In the most optimistic scenario of such a future -- one in which every person had to be genetically annotated, subjected to surveillance and treated if a tumor was found -- many lives would be saved by early diagnosis, but the costs would be astronomical. Issues of over-diagnosis and overtreatment would have to be addressed. We would have to devise careful guidelines about when not to act and whom not to treat.

Laura M.'s experience presages a strange new world of constant diagnostic surveillance; of dealing with the anxiety of relapse and maintenance; of that peculiar desolation of the shuttle from clinical trial to clinical trial, and from hospital to hospital, as she tries to keep one step ahead in the chess game against cancer; and of watching doctors pit their will, wit and imagination against a formidable enemy that keeps changing its shape.

This world has its own internal vocabulary. A "haircut party" is a celebration thrown in honor of a person about to enter the cancer world as a sign of solidarity, even if the patient is spared hair-loss-inducing chemo. "No Exit chemo," as a patient of mine put it, describes the fact that a unique personalized chemo regimen for a patient produces unique toxicities, like the personal hell assigned in Sartre's play.

"A world in which cancer is normalized as a manageable chronic condition would be a wonderful thing," medical historian Steven Shapin wrote in 2010. "But a risk-factor world in which we all think of ourselves as precancerous would not," he continued. "It might decrease the incidence of some forms of malignancy while hugely increasing the numbers of healthy people under medical treatment. It would be a strange victory in which the price to be paid for checking the spread of cancer through the body is its uncontrolled spread through the culture."

One could argue that routine surveillance for other formerly fatal conditions has become woven into our lives with little or no ill consequence: No scientist bemoans the cultural and medical surveillance of cardiac disease, for example. We do not suffer over much from automobile safety having dramatically altered our driving habits, either. Yet perhaps precisely because cancer encompasses so many different cancers, the cultural shift feels totalizing, unstoppable.

The borders of Cancerland are changing and, with them, how Americans collectively conceive of illness and health. What shape will we give the surveillance of cancer in the years ahead? Will it be a great civil project, in which all Americans partake -- a project of justice? Or will the most vulnerable among us see their health insurance curtailed as we increase genomic surveillance and curtail privacy laws, all while the elites bemoan the inability of "disadvantaged populations" to curtail their smoking or overeating? Will we allow anxiety to dominate our cultural attitude toward risk, or will we find a balance between curative therapies and the condition of being mortal?

To date, Laura M. has not suffered from a relapse of breast cancer. Nor, fortunately, has she had a new cancer anywhere in her body. But strange victory over her body has not spared her mind. She remains haunted by the future prospect of illness.

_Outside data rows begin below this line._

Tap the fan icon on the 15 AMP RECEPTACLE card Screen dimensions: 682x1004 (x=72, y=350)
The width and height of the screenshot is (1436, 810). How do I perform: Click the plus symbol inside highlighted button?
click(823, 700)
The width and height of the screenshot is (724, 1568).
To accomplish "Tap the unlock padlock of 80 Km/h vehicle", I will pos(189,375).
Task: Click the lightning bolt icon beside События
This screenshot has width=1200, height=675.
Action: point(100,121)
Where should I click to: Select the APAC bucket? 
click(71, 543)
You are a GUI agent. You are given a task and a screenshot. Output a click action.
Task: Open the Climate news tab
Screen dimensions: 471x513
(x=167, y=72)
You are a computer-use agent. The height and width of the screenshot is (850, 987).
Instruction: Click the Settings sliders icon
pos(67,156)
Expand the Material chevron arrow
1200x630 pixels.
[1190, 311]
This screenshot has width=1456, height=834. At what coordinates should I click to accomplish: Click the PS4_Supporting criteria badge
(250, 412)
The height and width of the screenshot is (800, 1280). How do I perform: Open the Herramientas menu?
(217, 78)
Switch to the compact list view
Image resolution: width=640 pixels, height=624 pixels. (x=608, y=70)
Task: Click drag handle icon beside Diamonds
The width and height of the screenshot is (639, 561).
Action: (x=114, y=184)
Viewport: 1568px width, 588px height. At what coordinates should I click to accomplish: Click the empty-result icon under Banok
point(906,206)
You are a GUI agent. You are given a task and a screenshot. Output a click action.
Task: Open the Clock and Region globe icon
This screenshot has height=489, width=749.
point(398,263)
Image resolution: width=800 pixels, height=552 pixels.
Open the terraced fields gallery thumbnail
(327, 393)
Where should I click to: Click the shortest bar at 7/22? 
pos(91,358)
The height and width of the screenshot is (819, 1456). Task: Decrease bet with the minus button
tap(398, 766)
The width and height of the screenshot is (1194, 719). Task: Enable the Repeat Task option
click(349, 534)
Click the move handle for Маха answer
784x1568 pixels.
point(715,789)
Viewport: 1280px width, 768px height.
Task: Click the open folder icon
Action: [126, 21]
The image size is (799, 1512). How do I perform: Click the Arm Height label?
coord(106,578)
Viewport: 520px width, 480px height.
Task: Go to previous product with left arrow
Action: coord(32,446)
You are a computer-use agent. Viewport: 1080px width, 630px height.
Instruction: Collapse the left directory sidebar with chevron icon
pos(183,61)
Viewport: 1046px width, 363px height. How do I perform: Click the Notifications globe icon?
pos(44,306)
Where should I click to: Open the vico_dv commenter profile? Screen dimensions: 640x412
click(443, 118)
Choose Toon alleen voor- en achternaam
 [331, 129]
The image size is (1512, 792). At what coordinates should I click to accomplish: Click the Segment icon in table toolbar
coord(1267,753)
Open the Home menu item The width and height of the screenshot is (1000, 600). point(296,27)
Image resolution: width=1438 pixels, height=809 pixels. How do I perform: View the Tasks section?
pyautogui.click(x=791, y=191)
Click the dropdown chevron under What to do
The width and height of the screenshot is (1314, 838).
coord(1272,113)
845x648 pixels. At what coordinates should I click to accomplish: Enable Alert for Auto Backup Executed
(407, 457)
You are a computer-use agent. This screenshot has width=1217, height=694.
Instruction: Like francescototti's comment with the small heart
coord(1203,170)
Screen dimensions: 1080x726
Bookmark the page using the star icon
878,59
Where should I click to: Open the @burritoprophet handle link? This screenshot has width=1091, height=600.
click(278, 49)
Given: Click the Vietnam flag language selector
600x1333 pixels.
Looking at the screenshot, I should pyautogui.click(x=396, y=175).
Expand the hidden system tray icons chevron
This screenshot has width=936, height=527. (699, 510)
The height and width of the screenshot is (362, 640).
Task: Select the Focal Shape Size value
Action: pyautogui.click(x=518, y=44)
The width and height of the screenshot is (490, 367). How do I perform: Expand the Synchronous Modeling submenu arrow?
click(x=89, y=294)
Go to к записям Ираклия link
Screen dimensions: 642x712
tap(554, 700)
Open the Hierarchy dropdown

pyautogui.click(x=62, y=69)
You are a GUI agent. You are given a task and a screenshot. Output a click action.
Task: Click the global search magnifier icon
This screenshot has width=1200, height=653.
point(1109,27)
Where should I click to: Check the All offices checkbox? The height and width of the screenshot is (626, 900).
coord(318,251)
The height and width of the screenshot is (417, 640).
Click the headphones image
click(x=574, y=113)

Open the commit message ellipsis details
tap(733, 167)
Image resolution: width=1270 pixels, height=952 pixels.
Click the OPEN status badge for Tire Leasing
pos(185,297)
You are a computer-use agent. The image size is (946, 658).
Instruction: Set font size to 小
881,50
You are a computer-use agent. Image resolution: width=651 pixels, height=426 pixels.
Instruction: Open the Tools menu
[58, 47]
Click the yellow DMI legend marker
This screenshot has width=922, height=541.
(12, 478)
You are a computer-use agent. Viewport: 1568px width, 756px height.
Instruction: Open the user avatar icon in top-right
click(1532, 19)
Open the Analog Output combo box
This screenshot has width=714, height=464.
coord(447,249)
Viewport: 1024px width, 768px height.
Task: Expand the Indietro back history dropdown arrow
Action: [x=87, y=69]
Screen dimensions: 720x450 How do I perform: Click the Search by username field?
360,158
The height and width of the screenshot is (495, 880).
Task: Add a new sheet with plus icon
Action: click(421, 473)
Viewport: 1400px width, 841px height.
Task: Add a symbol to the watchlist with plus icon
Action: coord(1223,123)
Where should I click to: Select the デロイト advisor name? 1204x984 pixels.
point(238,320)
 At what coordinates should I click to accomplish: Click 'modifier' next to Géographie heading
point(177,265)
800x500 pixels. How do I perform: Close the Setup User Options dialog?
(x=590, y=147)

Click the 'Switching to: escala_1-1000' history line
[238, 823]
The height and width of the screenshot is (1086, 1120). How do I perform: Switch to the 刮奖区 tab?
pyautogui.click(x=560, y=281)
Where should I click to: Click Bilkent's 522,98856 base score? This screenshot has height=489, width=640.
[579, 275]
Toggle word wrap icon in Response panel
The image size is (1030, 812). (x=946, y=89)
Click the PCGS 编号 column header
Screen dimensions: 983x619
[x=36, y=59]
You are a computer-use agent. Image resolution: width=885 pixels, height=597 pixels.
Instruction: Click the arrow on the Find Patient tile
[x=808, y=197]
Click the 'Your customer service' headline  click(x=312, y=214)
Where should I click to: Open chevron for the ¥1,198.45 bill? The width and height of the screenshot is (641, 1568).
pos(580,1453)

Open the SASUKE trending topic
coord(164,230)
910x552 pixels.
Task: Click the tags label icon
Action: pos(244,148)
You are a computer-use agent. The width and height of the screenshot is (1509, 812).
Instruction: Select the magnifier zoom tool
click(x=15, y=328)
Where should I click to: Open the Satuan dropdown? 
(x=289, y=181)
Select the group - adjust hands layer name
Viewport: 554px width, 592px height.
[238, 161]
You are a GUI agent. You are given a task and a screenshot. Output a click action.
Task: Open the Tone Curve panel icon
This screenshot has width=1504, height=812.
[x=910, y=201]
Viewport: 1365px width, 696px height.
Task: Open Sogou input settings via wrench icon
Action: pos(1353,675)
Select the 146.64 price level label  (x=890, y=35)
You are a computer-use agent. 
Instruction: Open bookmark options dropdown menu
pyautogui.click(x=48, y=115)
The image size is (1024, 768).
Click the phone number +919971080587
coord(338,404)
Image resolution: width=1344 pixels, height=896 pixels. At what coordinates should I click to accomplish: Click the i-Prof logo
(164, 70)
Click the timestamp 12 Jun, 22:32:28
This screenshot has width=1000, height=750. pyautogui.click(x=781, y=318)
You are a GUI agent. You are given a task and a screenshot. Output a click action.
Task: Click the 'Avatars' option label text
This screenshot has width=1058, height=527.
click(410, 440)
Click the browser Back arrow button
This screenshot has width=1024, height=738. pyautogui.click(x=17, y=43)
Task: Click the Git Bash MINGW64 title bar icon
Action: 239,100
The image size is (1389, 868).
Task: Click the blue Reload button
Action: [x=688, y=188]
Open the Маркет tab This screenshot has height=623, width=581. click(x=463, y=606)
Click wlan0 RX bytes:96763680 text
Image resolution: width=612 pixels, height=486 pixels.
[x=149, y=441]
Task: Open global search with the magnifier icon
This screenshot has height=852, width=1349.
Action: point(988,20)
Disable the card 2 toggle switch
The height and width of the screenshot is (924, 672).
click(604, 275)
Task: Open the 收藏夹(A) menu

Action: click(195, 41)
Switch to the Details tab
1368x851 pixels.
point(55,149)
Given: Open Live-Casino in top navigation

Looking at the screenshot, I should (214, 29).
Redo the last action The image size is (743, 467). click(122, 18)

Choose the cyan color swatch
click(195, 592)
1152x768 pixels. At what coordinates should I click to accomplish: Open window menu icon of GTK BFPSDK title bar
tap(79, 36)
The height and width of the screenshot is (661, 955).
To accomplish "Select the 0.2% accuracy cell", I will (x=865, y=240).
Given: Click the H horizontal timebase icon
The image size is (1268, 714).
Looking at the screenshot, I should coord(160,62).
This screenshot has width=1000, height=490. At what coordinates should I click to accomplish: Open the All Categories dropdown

The novelist and critic Susan Sontag once wrote of a passport between the kingdom of the well and the kingdom of the ill, imagining a bidirectional passage: Men and women might pass into illness, but some would return to wellness. In inventing cancer's new surveillance culture, I fear that we have closed the borders of the kingdoms. I fear that we now possess one-way passports into the realm of illness. What we will find there is up to us." [1]

1. REVIEW --- Will We All Soon Live in Cancerland? --- New technologies promise to help us discover more cancers in time to treat them. But they also risk ushering even the well into an all-encompassing kingdom of the ill.
Mukherjee, Siddhartha. Wall Street Journal, Eastern edition; New York, N.Y. [New York, N.Y]. 18 Dec 2021: C.1.